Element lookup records
....

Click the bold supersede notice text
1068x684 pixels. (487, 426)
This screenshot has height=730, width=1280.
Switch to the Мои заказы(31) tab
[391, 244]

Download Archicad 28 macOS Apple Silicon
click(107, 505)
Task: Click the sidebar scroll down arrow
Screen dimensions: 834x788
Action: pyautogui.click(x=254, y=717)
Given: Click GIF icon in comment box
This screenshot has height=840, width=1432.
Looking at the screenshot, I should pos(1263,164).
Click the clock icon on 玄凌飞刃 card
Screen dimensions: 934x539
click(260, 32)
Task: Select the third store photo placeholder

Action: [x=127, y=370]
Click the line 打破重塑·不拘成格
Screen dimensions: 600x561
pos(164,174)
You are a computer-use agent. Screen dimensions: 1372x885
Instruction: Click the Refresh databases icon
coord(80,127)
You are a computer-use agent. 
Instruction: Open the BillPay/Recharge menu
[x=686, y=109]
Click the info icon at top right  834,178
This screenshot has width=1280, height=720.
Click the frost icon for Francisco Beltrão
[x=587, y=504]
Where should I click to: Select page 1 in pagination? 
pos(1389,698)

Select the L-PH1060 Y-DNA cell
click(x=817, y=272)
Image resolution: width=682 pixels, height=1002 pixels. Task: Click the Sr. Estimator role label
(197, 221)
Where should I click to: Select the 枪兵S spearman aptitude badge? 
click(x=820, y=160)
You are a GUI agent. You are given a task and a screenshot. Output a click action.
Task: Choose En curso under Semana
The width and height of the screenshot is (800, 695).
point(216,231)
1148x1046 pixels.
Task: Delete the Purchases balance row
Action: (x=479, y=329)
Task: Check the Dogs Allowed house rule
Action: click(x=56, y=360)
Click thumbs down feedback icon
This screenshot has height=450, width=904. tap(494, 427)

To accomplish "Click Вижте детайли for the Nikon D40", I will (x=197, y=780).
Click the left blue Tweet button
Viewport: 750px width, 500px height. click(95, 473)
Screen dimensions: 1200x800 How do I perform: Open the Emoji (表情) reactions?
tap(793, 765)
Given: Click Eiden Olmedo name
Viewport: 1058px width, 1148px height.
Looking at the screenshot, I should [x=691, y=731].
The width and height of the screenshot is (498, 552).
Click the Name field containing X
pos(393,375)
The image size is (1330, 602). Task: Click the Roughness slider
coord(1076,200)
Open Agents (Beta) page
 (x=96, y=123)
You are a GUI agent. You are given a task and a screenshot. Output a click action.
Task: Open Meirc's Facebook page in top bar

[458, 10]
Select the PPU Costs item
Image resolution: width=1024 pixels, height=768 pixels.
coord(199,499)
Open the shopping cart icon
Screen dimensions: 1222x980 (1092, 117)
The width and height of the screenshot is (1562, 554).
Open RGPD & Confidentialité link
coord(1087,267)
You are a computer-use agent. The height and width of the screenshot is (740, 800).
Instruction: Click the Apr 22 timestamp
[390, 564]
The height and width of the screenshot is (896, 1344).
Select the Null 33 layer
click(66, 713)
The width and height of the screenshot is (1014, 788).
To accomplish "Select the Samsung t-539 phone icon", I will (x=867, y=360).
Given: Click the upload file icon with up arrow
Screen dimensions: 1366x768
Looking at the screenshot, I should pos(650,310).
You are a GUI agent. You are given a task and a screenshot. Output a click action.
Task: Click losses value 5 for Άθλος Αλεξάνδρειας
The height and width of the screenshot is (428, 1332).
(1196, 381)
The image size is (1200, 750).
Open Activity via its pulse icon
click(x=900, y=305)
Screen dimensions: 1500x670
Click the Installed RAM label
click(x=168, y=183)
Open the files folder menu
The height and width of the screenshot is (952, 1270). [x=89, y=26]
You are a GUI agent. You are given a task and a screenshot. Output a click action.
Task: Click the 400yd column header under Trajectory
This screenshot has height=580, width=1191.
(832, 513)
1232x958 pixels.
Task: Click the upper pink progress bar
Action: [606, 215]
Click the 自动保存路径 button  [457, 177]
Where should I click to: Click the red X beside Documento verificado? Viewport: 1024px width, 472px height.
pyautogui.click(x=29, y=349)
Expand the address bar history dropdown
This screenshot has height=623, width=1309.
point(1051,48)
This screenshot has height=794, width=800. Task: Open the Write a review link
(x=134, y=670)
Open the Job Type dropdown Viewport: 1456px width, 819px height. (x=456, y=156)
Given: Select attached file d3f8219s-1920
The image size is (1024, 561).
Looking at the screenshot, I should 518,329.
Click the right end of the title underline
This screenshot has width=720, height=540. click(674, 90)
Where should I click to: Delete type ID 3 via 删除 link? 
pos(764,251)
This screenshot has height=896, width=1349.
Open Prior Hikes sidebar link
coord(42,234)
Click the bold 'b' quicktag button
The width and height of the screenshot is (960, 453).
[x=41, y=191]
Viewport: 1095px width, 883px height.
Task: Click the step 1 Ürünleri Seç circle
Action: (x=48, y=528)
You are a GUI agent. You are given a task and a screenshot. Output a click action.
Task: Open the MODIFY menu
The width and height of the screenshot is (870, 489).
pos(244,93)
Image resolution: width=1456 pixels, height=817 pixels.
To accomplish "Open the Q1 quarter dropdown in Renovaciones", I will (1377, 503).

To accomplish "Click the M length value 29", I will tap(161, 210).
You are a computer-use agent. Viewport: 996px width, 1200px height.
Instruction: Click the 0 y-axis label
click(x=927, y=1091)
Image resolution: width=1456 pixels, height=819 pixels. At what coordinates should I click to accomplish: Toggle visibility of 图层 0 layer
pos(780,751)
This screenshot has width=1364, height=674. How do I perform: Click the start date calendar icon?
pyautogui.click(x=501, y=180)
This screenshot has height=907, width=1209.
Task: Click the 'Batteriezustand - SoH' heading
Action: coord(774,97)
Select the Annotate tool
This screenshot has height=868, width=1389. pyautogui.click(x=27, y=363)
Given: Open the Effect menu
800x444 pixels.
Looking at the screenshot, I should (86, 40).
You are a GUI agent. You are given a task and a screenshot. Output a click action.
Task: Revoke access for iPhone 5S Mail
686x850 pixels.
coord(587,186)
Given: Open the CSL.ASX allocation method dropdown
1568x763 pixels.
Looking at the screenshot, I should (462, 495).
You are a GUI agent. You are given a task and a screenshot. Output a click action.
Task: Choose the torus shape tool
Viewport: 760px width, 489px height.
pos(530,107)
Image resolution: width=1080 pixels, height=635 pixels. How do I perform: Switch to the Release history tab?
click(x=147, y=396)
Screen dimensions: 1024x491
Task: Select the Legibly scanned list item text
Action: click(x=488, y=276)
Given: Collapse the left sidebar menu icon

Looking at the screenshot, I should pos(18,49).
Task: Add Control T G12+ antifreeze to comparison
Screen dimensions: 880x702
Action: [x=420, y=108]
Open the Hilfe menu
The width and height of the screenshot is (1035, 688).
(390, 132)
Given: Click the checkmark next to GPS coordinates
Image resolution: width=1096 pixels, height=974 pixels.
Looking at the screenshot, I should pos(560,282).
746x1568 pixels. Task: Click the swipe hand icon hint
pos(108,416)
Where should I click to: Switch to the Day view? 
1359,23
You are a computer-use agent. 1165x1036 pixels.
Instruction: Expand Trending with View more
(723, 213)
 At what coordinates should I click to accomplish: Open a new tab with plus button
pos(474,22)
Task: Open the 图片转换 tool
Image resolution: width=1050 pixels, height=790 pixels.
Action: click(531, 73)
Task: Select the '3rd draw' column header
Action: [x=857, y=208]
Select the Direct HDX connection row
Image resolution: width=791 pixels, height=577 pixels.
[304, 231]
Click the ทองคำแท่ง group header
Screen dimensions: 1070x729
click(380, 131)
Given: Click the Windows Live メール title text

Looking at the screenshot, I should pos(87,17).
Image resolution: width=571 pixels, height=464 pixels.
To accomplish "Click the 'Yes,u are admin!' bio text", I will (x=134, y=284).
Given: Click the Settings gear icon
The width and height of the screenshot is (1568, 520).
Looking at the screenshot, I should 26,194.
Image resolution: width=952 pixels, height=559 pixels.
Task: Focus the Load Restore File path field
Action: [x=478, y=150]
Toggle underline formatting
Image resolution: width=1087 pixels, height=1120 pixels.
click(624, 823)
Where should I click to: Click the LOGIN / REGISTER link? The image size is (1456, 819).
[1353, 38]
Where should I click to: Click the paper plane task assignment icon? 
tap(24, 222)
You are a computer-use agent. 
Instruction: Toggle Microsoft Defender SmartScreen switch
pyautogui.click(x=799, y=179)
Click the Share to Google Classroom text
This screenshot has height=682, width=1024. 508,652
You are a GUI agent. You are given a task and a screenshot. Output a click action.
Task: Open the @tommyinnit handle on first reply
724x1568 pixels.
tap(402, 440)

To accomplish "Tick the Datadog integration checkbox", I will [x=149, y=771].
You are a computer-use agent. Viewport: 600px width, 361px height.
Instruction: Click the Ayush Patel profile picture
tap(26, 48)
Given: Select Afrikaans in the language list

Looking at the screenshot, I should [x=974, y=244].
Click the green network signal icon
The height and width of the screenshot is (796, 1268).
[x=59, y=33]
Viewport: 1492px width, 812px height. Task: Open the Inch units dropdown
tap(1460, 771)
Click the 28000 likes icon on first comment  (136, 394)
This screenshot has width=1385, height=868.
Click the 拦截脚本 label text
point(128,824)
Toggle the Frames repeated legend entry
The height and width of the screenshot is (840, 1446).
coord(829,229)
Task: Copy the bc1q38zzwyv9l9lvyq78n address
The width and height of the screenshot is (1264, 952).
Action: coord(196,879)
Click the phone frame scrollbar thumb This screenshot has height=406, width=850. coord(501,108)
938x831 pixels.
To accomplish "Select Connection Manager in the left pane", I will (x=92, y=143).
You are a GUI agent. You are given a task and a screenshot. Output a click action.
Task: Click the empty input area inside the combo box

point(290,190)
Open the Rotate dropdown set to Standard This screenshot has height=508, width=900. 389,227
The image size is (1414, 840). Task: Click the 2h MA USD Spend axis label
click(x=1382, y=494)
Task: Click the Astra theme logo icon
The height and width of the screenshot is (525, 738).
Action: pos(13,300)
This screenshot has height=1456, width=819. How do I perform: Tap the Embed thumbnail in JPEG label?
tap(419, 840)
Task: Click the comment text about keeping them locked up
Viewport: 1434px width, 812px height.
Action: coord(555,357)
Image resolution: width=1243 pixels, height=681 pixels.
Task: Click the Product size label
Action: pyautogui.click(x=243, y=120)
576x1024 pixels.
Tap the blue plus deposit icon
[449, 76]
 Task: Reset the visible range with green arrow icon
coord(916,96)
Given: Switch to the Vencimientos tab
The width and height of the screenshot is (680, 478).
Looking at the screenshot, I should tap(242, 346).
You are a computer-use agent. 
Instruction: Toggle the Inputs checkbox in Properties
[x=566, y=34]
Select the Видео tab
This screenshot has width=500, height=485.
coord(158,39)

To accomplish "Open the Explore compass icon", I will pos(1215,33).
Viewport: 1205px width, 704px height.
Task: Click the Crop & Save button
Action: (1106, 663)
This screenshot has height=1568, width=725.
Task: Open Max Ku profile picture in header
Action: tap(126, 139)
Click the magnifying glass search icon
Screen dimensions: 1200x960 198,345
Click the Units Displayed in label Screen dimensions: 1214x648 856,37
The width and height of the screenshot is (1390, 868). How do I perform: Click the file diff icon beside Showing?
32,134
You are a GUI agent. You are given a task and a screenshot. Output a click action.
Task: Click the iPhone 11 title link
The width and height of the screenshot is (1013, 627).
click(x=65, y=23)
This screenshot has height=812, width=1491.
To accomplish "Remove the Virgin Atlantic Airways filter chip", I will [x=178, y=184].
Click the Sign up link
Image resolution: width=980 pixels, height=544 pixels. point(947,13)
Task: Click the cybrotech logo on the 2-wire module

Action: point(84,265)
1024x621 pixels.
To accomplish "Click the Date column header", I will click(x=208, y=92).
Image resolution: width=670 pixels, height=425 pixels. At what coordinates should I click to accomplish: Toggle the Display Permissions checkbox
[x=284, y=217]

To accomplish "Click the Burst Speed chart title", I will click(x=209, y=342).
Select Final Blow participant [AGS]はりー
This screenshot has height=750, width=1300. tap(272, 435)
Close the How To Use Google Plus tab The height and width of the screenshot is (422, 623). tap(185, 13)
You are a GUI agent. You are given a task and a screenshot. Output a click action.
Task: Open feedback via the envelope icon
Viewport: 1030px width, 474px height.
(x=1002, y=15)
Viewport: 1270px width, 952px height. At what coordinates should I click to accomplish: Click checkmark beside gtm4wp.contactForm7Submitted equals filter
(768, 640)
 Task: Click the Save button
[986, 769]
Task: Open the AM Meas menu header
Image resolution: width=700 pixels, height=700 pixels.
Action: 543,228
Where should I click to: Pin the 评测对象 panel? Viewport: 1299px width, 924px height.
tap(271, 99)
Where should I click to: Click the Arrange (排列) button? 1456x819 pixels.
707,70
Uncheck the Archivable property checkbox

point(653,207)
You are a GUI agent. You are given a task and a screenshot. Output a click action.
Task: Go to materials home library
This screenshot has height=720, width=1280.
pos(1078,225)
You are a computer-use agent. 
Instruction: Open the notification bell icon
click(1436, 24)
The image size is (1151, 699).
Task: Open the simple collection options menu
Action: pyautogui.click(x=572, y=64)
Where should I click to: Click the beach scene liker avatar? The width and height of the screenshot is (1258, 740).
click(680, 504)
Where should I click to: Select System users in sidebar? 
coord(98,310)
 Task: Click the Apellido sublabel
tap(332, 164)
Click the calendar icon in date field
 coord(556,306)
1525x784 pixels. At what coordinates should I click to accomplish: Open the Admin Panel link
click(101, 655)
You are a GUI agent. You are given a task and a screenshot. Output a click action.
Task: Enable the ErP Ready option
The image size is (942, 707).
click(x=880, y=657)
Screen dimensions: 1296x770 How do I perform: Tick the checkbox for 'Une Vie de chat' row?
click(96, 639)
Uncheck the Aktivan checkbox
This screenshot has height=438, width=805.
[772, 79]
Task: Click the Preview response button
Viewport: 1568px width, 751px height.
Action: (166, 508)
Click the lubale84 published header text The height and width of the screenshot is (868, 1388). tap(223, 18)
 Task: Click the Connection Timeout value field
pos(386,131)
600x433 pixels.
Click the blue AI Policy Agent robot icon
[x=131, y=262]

....

GIVEN INSTRUCTION: Render the lines of the records starting at the line containing "Task: Click the Preview response button" and ending at the end of the records as a JSON list of strings, one string per line, omitting blank lines.

REPLY TO THE TASK:
[
  "Task: Click the Preview response button",
  "Viewport: 1568px width, 751px height.",
  "Action: (166, 508)",
  "Click the lubale84 published header text The height and width of the screenshot is (868, 1388). tap(223, 18)",
  " Task: Click the Connection Timeout value field",
  "pos(386,131)",
  "600x433 pixels.",
  "Click the blue AI Policy Agent robot icon",
  "[x=131, y=262]"
]